Dönemin en büyük (süper) devleti Bizans İmparatorluğu, Müslümanların karşısında daha fazla dayanamıyor. Şam'dan, Urfa’ya (Ruh’a) kaçan Bizans Kralı Heraklius, Urfa'dan Şimşat'a, oradan da Kostantiniyye'ye (İstanbul'a) doğru yola koyuluyor.

Maddi açıdan Müslümanlara karşı çok büyük bir güce ve üstünlüğe sahip bulu­nan o çağın en büyük süper devleti Bizans'ın, Müslümanlar karşısında yenik düşmesi, bazılarına göre anlaşıl­maz bir hadiseydi.15

Döneminde dünyanın ikinci büyük (süper) devleti ateş­perest İran, Müslümanlar karşısında Kadisiye'de perişan oldu.

İran Kisrası, Ermeni asıllı Rüstem bin Ferahzad komutasında 33 fil ve 80 bin kişilik bir ordu gönderiyor. (Filler, bugünün tankları etkinliğindeydi.) İranlılar, sayısız ölü verdiler, dağıldılar. Kuvveti dillere destan olan komutanları Rüstem, Hilal adlı bir Müslüman tarafından yakalanarak öldürüldü. (Bazı Müslümanlar, Rüstem’in efsaneleşmiş kahramanlığını anlatır dururlar. Çocuklarına Rüstem adını korlar da; onu yakalayarak öldüren Hilal adlı yiğit Müslüman’ı tanımazlar bile...)

Kadisiye yenilgisinden sonra İranlılar, bir daha bellerini doğrultamayıp İslam’a teslim oldular.

Güç ve kuvveti, sadece materyalist bir mantıkla kaba kuvvette görenler, gerçek gücü tanımamışlardır.

Batılı bir yazar, Humeyni’nin İran’daki başarısı için; “Elinde Kur’an’dan başka bir şey bulunmayan yaşlı bir adamın, dünyanın beşinci büyük ordusuna sahip bulunan Şah’a galip gelmesi, anlaşılır şey değil” diyordu.

§ **Veri kümesi alıntıları**:

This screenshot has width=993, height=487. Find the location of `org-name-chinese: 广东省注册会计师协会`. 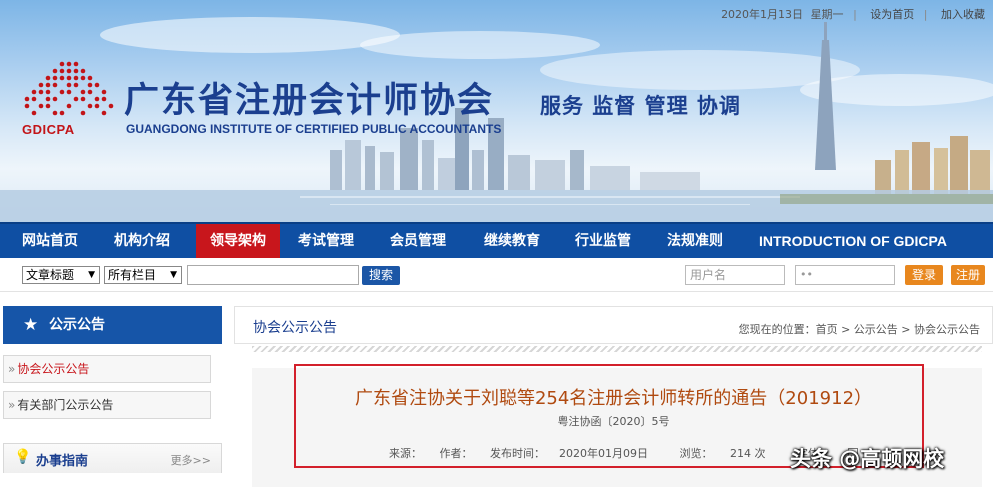

org-name-chinese: 广东省注册会计师协会 is located at coordinates (310, 100).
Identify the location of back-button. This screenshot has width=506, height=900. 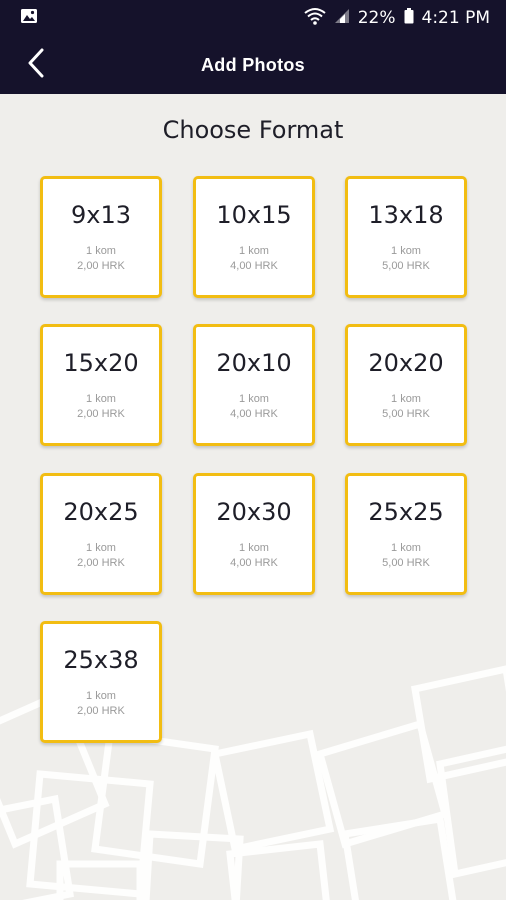
(36, 65).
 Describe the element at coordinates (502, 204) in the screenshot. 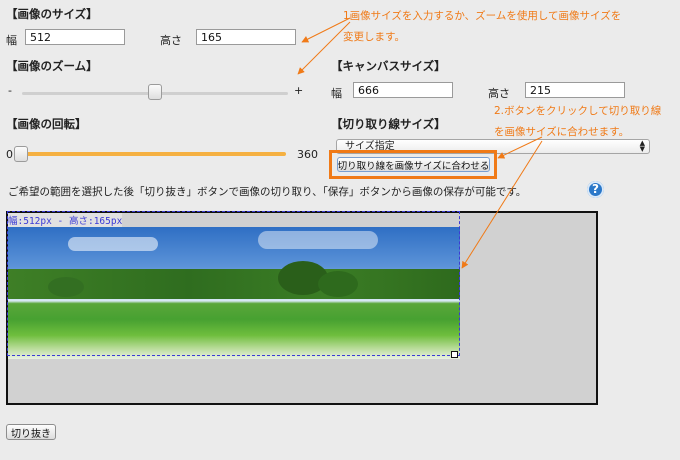

I see `arrow-to-crop-outline` at that location.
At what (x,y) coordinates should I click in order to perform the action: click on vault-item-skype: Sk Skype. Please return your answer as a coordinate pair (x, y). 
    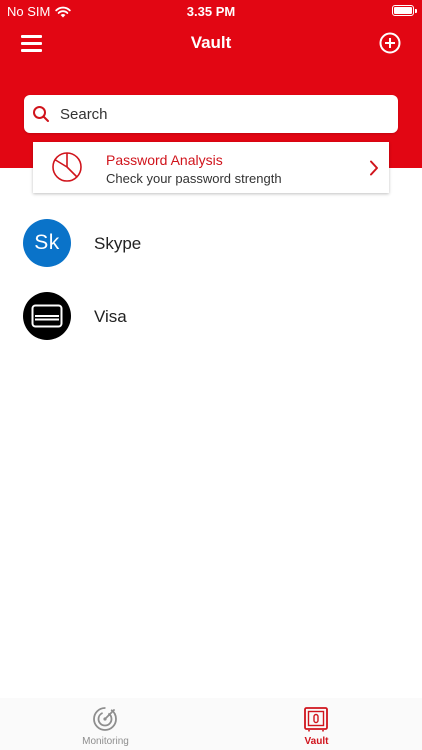
    Looking at the image, I should click on (211, 243).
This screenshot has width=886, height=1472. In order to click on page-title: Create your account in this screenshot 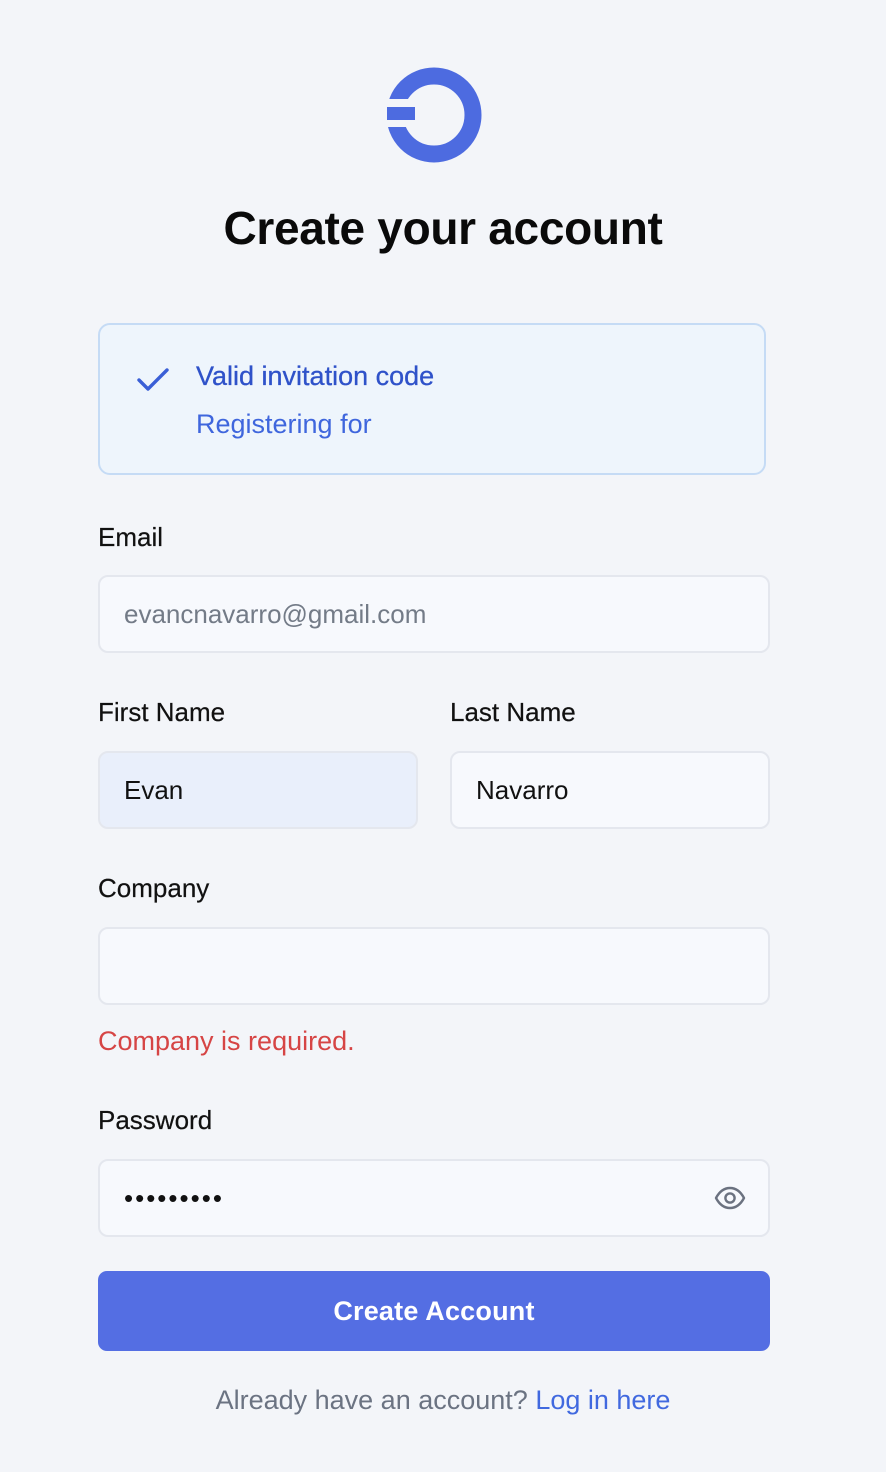, I will do `click(443, 228)`.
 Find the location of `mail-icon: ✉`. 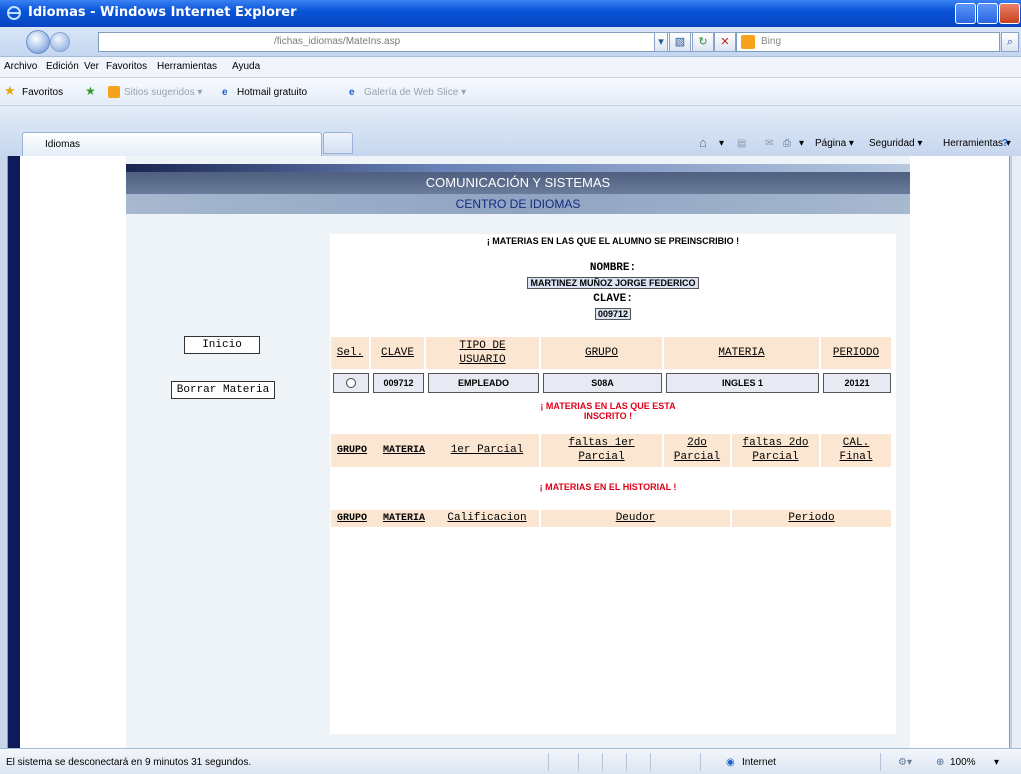

mail-icon: ✉ is located at coordinates (769, 144).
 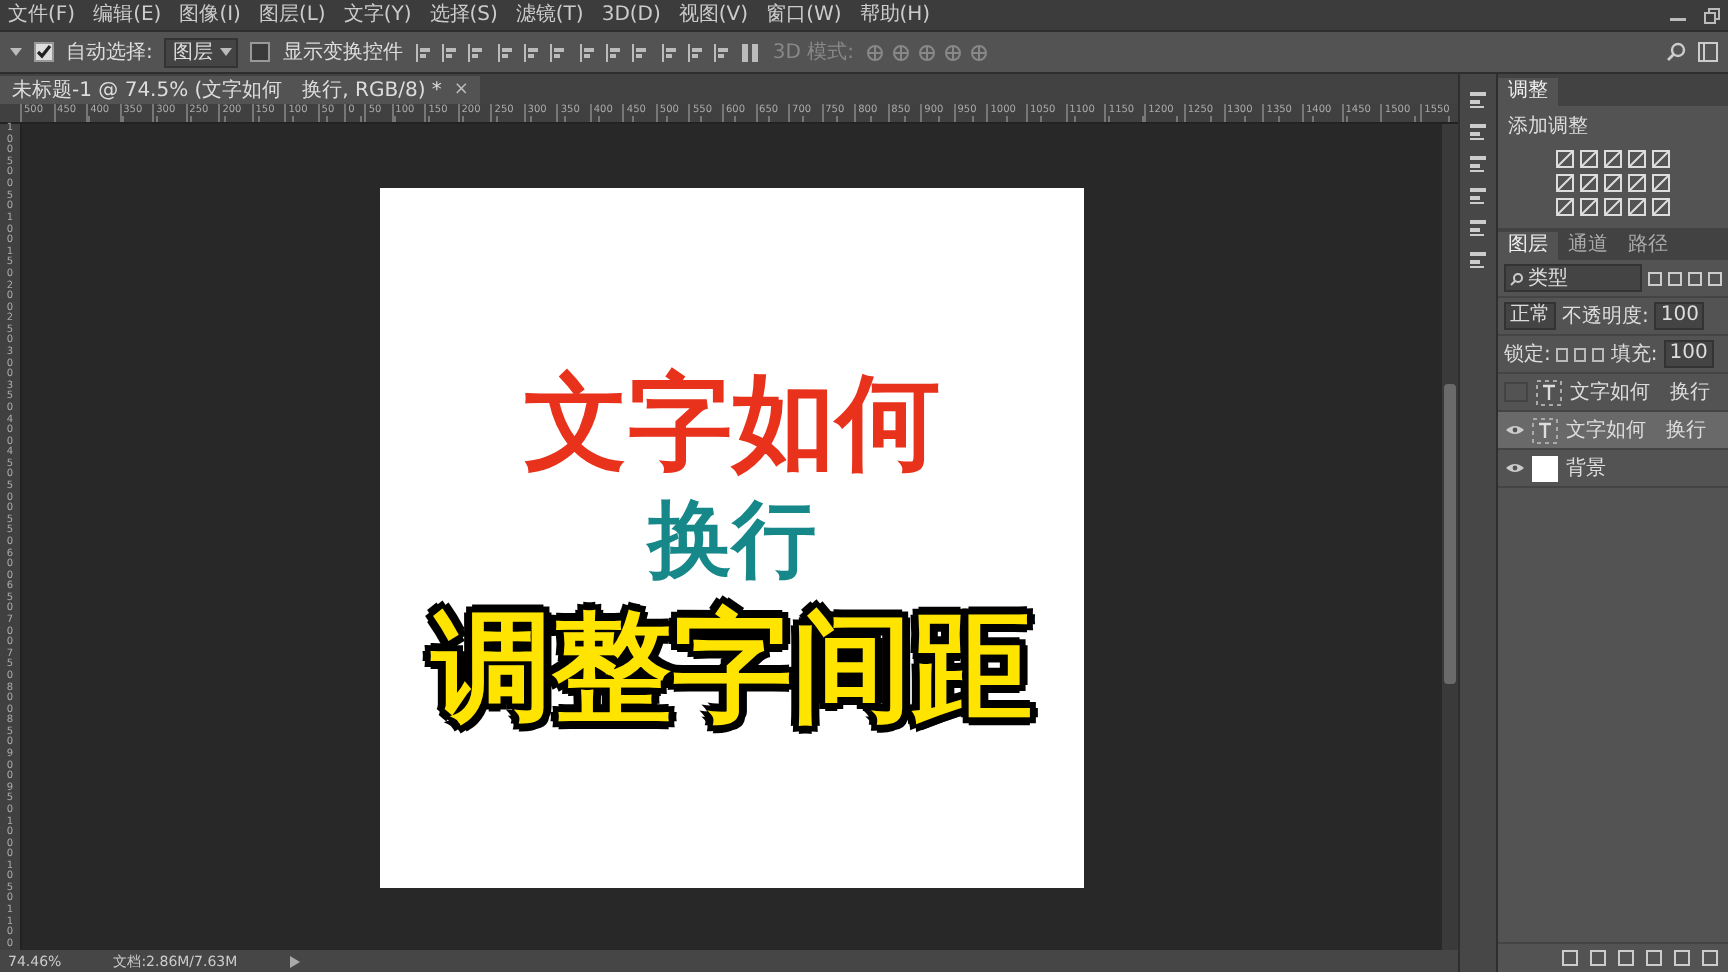 I want to click on arrow-icon, so click(x=294, y=961).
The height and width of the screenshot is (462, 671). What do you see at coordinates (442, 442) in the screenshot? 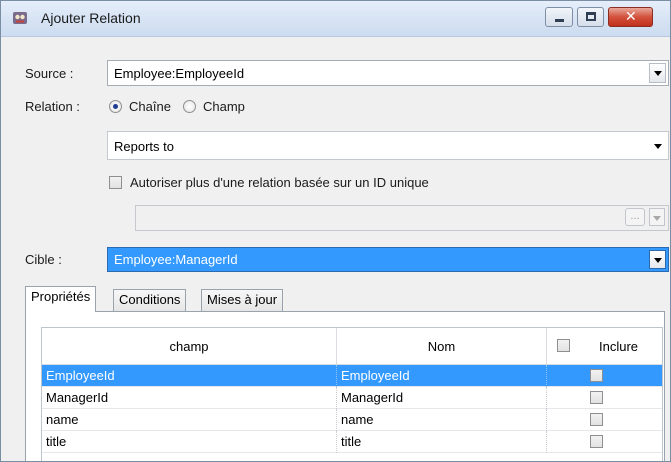
I see `cell-name: title` at bounding box center [442, 442].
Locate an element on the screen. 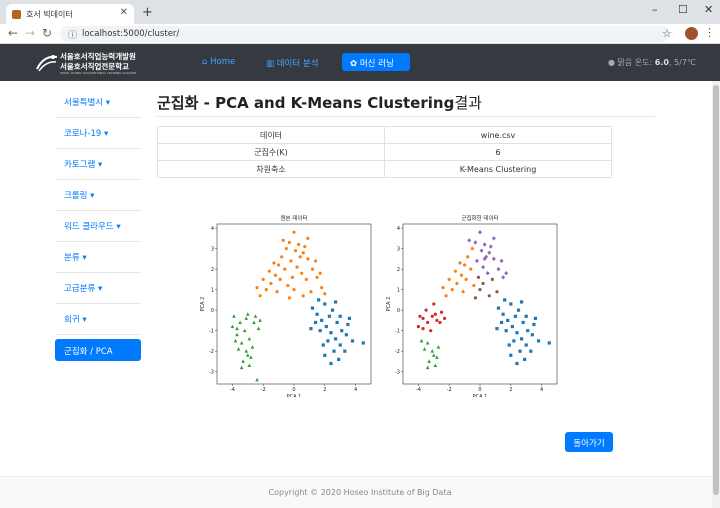 This screenshot has width=720, height=508. nav-analysis-link: ▥ 데이터 분석 is located at coordinates (292, 63).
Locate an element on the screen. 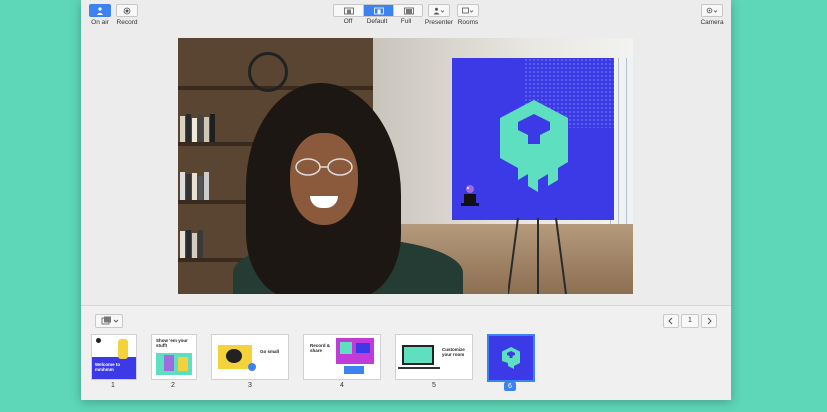 This screenshot has height=412, width=827. layout-segmented-control is located at coordinates (378, 10).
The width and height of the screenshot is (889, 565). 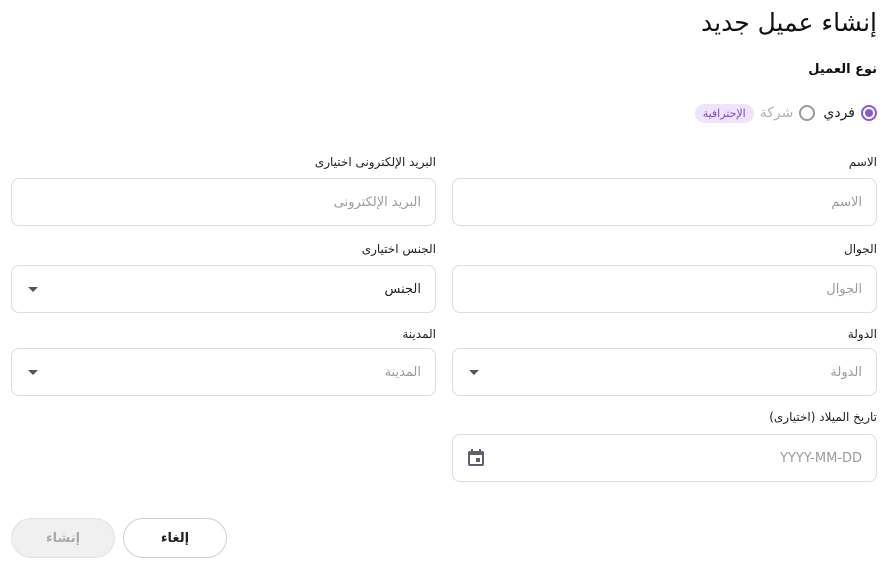 I want to click on name-placeholder: الاسم, so click(x=846, y=202).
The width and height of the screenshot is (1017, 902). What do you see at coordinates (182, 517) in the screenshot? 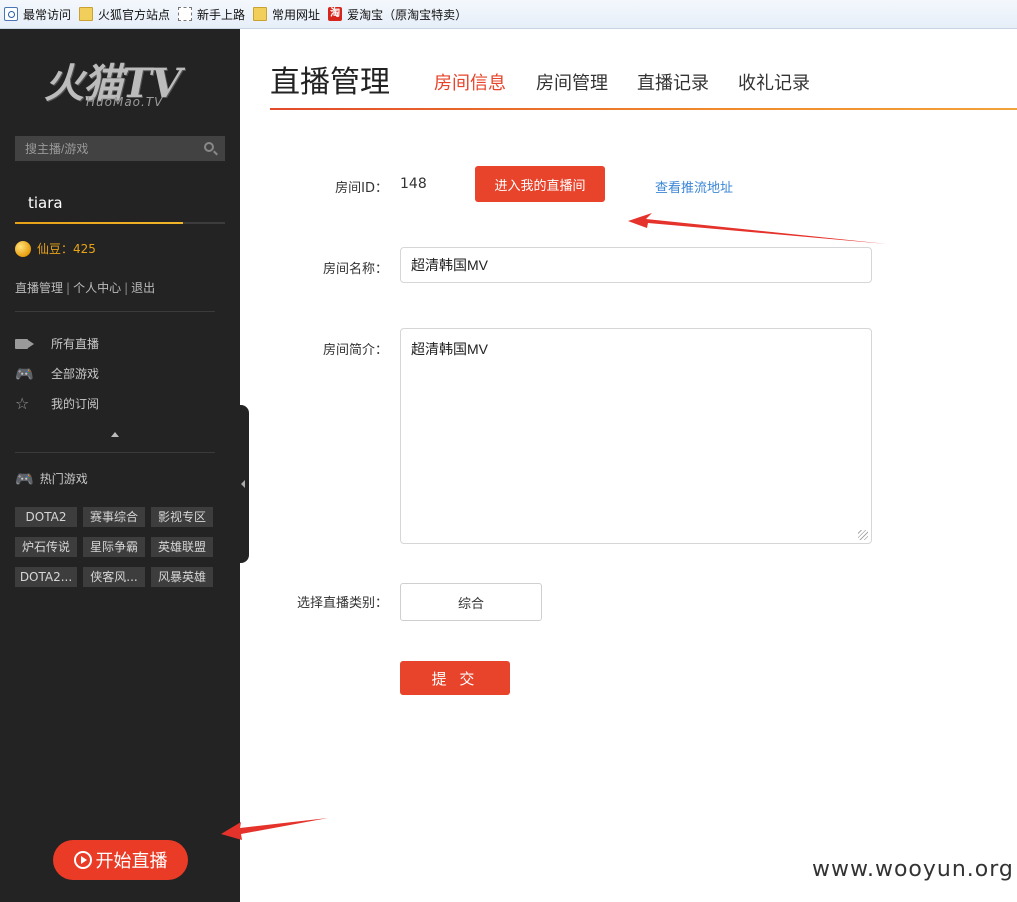
I see `game-tag: 影视专区` at bounding box center [182, 517].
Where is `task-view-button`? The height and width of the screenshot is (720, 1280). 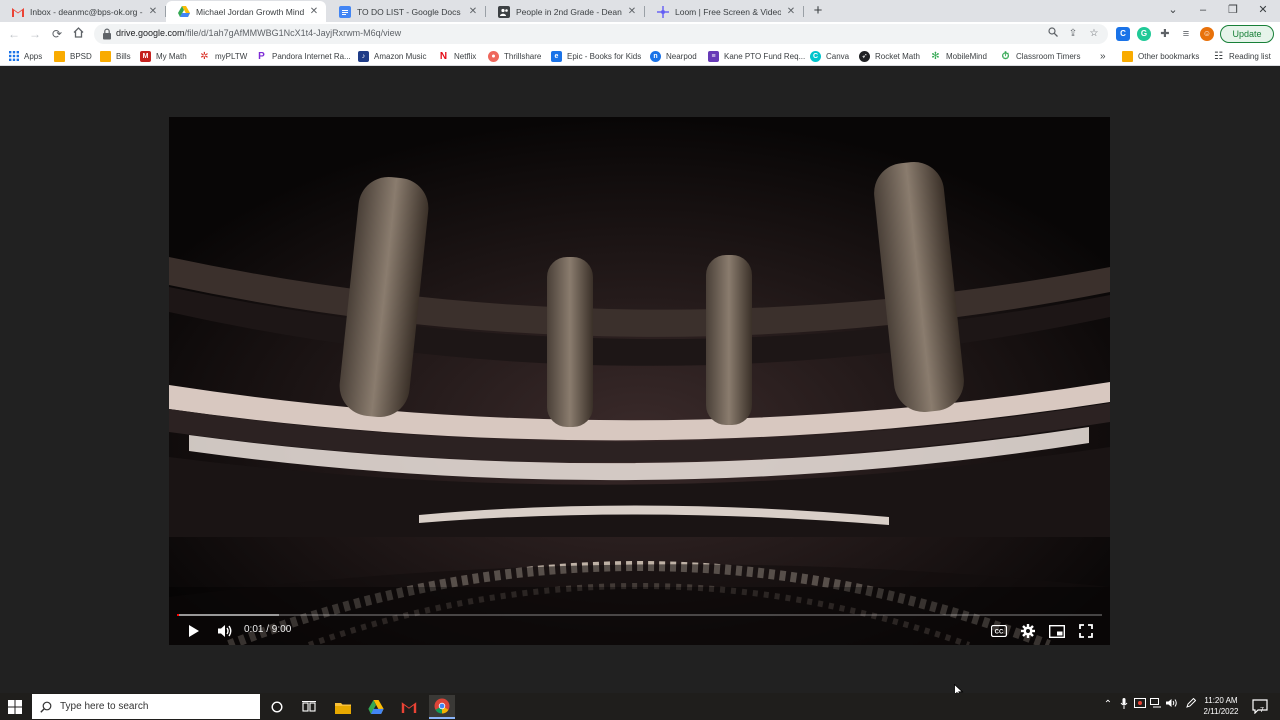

§ **Görev ayrıntıları**:
Lütfen Bizans ve İran'ın yenilgisini anlatan metinden "Maddi açıdan Müslümanlara" ifadesinden "Müslüman’ı tanımazlar bile...)" ifadesine kadar olan kısmı hiç değiştirmeden verin.

§ **Beklenen çıktı**:
Maddi açıdan Müslümanlara karşı çok büyük bir güce ve üstünlüğe sahip bulu­nan o çağın en büyük süper devleti Bizans'ın, Müslümanlar karşısında yenik düşmesi, bazılarına göre anlaşıl­maz bir hadiseydi.15

Döneminde dünyanın ikinci büyük (süper) devleti ateş­perest İran, Müslümanlar karşısında Kadisiye'de perişan oldu.

İran Kisrası, Ermeni asıllı Rüstem bin Ferahzad komutasında 33 fil ve 80 bin kişilik bir ordu gönderiyor. (Filler, bugünün tankları etkinliğindeydi.) İranlılar, sayısız ölü verdiler, dağıldılar. Kuvveti dillere destan olan komutanları Rüstem, Hilal adlı bir Müslüman tarafından yakalanarak öldürüldü. (Bazı Müslümanlar, Rüstem’in efsaneleşmiş kahramanlığını anlatır dururlar. Çocuklarına Rüstem adını korlar da; onu yakalayarak öldüren Hilal adlı yiğit Müslüman’ı tanımazlar bile...)